IMAGINE a developer wanting to build a new housing estate next to York Minster - in Dean’s Park, say, or Duncombe Place. There would be outrage, right? Well, building a new estate next to Askham Bog would, in its way, be just as much of a desecration. And before you get on your high horse and accuse us of exaggerating - it wasn’t us who said that. It was Sir David Attenborough.

Sir David was on a visit to the bog in 2016 to mark the Yorkshire Wildlife Trust’s 70th birthday. When told there had been talk of building a housing estate nearby, he could scarcely hide his dismay.

“If someone was proposing to put a building site next to York Minster there would be an outcry,” he said. “For naturalists, that’s what this site is like. This is a treasure that is irreplaceable.”

Irreplaceable is exactly the word. Askham Bog is a unique landscape formed over thousands of years by both natural processes and human intervention. Once gone, we would never be able to restore it.

The bog formed thousands of years ago in a hollow left behind by retreating glaciers. It has been used as a source of peat for fuel since Roman times, resulting in an extraordinary mosaic of habitats, including peat bog, ponds, and drainage ditches. It contains more than 300 plants species as well as a wealth of insects, birds and small mammals.

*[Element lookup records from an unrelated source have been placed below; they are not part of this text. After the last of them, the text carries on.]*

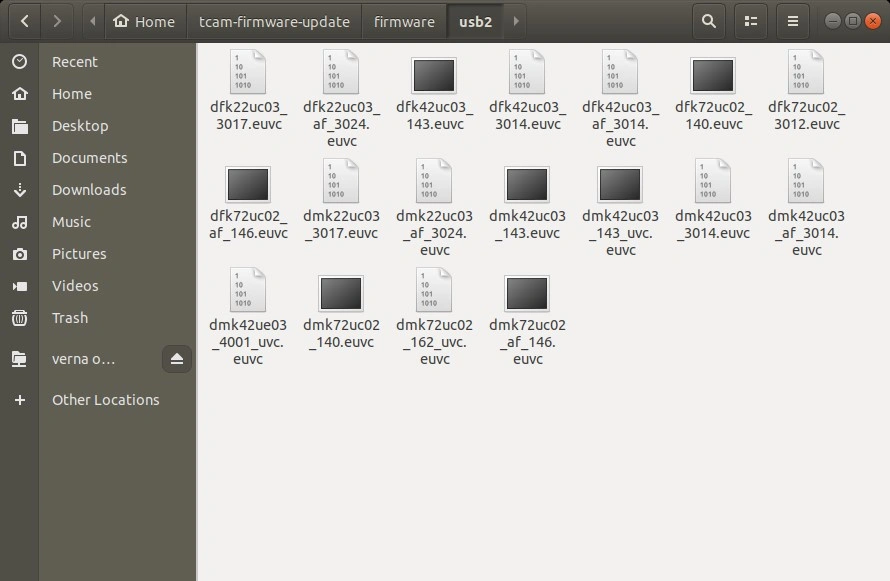Select the usb2 breadcrumb segment
This screenshot has height=581, width=890.
click(x=475, y=21)
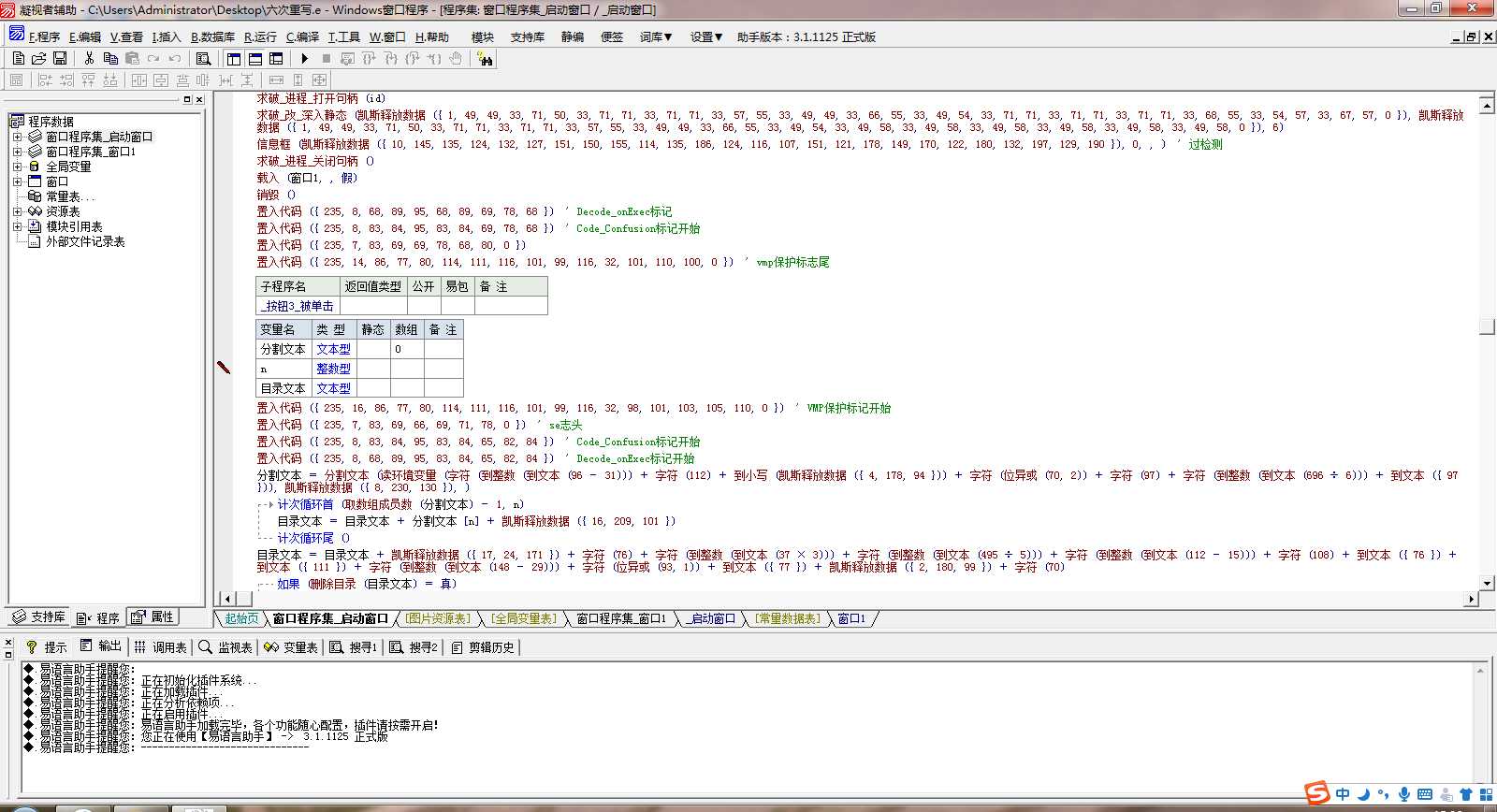This screenshot has height=812, width=1497.
Task: Click the Open folder toolbar icon
Action: tap(39, 58)
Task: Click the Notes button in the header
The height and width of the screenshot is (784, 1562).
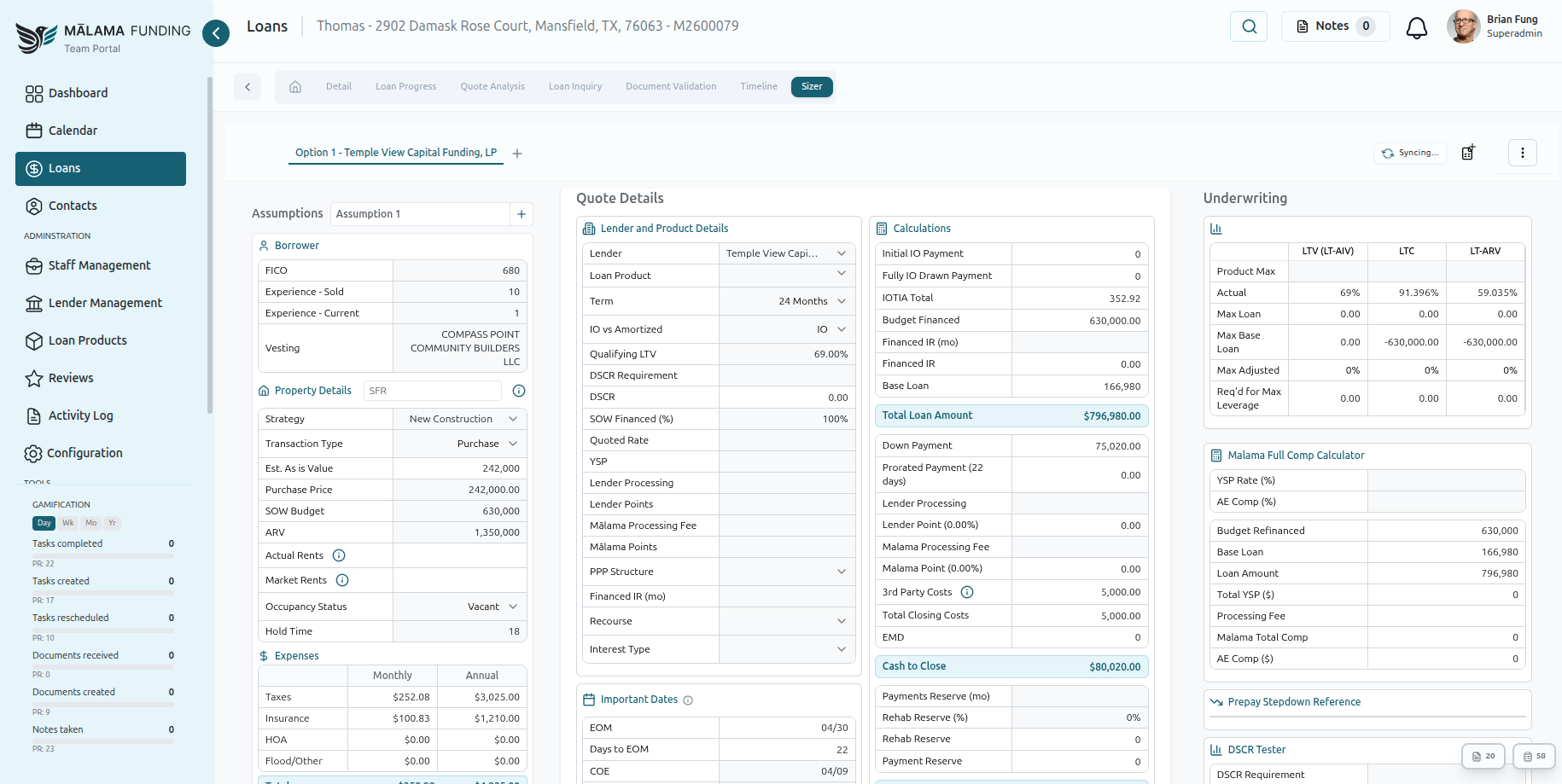Action: click(x=1334, y=26)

Despite earlier talk of building nearby, land next to the bog was not marked for housing in the draft local plan. But now developer Barwood Strategic Land LLP has applied for outline permission to build up to 516 houses at Moor Lane, which borders the bog.

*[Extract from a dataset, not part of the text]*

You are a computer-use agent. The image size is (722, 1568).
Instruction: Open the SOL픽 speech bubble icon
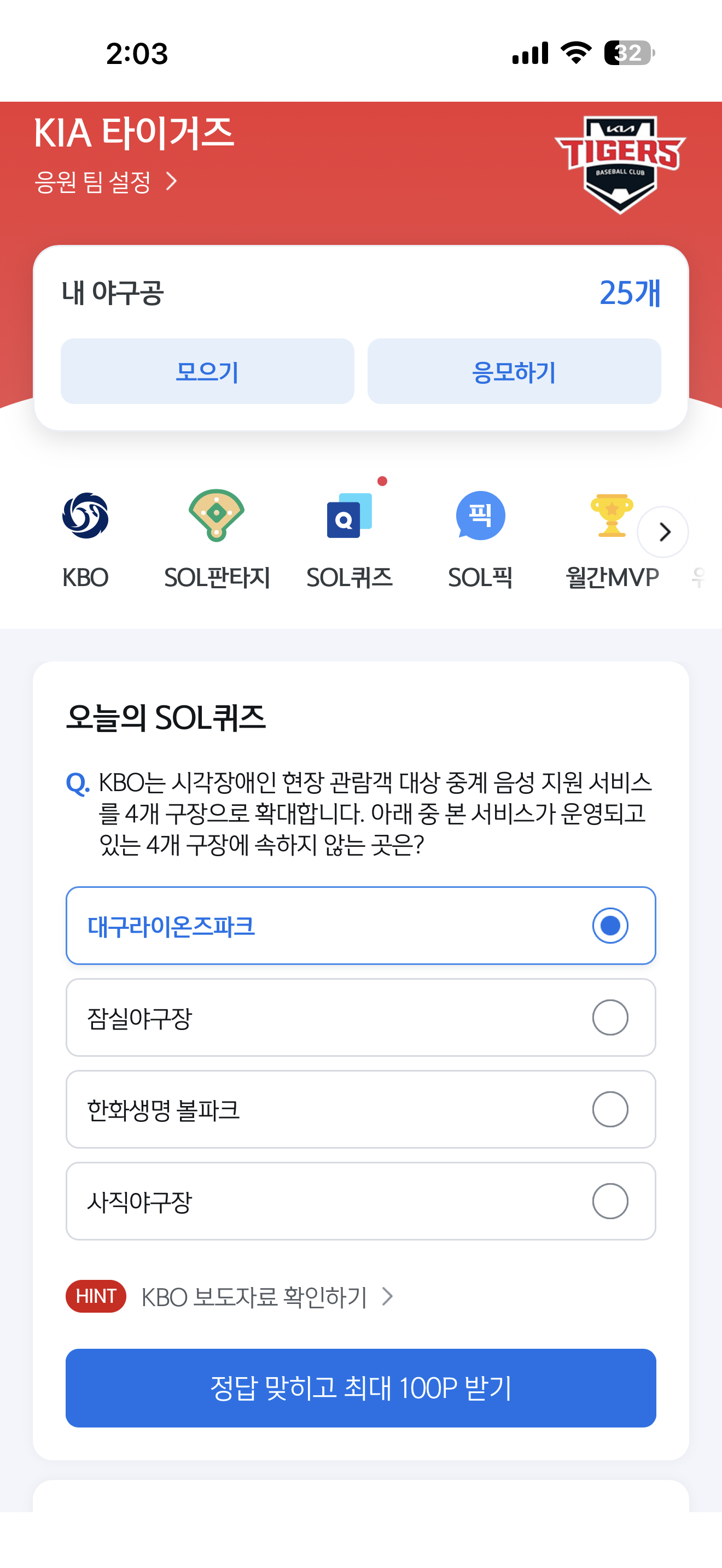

The company claims the “sustainable” development will not harm the bog - and will in fact improve it. Nonsense, says the Yorkshire Wildlife Trust: the very future of the bog would be put at risk from disturbance to the water table, and loss of a green corridor for wildlife.

We’re with Sir David and the wildlife trust on this one. We understand the need in York for decent housing. But this is not the place for it. Hands off Askham Bog, we say - and the land near it on which its future depends.